> **Exercise aim**
Your task is to copy the stretch of lines in the records below that begins with the line containing "ลงชื่อเข้าใช้ (265, 9)" and ends with the line containing "[Toggle menu] (77, 98)", exactly as written, with nothing added.

> **Stored items**
■ ■ ■ ■ ■ ■ ■

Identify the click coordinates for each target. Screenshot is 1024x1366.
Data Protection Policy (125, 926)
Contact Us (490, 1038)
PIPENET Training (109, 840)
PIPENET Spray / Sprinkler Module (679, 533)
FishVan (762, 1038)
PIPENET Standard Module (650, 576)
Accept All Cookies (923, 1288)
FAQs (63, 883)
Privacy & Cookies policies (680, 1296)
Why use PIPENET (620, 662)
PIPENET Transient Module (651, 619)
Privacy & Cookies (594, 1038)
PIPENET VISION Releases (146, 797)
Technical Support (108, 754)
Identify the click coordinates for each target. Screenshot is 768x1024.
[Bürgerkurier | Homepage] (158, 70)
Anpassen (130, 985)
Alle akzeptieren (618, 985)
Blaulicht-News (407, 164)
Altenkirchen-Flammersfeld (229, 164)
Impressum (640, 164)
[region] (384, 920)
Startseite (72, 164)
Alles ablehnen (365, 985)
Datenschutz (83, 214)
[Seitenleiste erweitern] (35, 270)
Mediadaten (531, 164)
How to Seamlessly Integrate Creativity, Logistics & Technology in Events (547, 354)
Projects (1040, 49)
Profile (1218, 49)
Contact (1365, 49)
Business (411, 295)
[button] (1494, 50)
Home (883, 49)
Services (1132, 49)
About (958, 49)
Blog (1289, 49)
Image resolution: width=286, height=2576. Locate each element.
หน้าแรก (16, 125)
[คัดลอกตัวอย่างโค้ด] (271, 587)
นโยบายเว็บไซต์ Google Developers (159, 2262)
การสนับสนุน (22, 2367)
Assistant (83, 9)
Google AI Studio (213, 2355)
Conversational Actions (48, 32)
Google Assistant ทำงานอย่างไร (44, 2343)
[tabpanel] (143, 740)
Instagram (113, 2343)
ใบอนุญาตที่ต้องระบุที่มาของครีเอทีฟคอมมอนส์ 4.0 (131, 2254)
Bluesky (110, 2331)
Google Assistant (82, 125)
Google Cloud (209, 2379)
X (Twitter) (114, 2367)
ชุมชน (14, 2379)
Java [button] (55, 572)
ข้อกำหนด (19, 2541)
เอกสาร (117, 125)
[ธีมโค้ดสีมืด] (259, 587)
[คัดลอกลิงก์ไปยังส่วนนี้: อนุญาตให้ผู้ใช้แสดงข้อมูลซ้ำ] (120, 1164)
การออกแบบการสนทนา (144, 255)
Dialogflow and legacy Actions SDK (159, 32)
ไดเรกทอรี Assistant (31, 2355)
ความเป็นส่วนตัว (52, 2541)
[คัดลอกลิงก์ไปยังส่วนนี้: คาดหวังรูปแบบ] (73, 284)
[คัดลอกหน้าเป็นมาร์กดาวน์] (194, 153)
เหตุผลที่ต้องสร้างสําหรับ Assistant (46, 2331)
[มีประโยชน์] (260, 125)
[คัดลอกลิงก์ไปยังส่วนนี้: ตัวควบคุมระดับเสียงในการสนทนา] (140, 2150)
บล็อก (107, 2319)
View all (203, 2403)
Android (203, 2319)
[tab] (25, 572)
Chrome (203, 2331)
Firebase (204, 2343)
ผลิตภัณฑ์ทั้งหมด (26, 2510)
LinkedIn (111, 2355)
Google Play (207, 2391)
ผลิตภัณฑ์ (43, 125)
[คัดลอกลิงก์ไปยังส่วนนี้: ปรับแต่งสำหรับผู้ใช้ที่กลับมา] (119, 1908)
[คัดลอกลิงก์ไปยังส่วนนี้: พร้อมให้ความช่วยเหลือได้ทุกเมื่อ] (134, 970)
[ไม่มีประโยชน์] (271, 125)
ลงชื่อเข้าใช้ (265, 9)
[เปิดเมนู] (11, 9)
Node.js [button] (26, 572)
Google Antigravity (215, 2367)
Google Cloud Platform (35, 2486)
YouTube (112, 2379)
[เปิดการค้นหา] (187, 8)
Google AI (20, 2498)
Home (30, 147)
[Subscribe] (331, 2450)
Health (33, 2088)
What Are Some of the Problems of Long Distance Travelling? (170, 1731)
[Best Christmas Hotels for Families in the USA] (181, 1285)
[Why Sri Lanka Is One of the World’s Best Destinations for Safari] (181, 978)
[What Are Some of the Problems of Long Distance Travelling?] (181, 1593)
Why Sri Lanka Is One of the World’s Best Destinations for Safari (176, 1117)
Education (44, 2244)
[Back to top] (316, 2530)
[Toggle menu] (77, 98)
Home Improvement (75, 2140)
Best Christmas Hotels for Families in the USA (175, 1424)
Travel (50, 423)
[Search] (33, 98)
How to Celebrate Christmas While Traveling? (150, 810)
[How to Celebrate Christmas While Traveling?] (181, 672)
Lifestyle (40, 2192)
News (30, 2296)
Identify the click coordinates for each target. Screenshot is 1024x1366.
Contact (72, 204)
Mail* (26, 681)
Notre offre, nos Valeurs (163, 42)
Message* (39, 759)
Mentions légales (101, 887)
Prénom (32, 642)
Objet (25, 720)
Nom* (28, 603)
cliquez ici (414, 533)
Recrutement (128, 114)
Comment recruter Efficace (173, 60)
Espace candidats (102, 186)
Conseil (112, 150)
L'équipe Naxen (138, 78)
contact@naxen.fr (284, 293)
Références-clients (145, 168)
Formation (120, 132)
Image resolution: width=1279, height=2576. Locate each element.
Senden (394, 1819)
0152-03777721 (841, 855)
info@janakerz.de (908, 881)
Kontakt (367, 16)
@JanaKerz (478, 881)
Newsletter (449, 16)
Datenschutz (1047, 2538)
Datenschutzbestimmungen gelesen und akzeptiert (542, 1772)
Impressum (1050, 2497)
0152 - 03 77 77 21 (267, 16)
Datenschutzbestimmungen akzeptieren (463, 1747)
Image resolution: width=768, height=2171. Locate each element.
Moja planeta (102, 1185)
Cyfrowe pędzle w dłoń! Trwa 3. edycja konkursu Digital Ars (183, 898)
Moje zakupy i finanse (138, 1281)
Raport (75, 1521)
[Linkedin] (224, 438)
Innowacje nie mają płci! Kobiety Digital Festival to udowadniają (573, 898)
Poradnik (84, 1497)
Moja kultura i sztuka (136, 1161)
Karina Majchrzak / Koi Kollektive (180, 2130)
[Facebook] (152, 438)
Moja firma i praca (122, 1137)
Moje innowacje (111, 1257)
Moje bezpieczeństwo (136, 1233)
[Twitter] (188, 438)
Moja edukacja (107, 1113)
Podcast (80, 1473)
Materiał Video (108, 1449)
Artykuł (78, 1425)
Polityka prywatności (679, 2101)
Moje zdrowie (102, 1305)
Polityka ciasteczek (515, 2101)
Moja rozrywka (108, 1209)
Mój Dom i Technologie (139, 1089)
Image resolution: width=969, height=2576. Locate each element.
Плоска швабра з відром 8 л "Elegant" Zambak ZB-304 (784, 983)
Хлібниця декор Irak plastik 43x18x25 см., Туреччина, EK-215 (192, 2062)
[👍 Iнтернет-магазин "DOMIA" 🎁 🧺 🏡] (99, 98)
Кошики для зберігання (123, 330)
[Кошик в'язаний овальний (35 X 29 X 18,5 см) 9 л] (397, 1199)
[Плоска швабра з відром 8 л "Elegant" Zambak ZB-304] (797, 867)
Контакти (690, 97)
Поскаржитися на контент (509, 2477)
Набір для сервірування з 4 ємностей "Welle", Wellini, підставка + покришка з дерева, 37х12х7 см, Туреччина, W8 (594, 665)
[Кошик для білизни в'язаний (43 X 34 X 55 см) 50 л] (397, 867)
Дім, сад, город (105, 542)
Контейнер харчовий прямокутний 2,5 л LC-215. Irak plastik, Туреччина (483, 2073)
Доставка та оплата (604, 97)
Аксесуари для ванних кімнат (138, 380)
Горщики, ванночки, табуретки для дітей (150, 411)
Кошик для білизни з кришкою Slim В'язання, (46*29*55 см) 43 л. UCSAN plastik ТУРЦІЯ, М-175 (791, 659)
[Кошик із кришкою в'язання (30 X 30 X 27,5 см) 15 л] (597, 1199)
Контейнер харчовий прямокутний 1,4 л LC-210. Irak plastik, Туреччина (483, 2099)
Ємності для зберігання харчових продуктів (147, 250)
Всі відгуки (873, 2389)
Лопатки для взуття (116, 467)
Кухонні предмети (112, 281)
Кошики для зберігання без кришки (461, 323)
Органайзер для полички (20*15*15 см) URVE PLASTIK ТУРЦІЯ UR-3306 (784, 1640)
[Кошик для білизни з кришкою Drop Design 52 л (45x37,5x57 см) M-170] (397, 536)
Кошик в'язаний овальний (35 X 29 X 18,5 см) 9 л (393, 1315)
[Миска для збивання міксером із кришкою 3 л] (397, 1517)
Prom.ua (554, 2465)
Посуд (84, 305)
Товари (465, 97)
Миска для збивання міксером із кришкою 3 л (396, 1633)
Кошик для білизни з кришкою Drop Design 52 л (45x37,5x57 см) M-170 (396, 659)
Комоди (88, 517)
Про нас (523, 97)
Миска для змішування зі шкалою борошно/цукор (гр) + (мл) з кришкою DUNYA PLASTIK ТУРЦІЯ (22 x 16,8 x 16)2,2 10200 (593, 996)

■ ■ ■ ■ ■ ■ ■

> **Answer section**
ลงชื่อเข้าใช้ (265, 9)
[เปิดเมนู] (11, 9)
Node.js [button] (26, 572)
Google Antigravity (215, 2367)
Google Cloud Platform (35, 2486)
YouTube (112, 2379)
[เปิดการค้นหา] (187, 8)
Google AI (20, 2498)
Home (30, 147)
[Subscribe] (331, 2450)
Health (33, 2088)
What Are Some of the Problems of Long Distance Travelling? (170, 1731)
[Best Christmas Hotels for Families in the USA] (181, 1285)
[Why Sri Lanka Is One of the World’s Best Destinations for Safari] (181, 978)
[What Are Some of the Problems of Long Distance Travelling?] (181, 1593)
Why Sri Lanka Is One of the World’s Best Destinations for Safari (176, 1117)
Education (44, 2244)
[Back to top] (316, 2530)
[Toggle menu] (77, 98)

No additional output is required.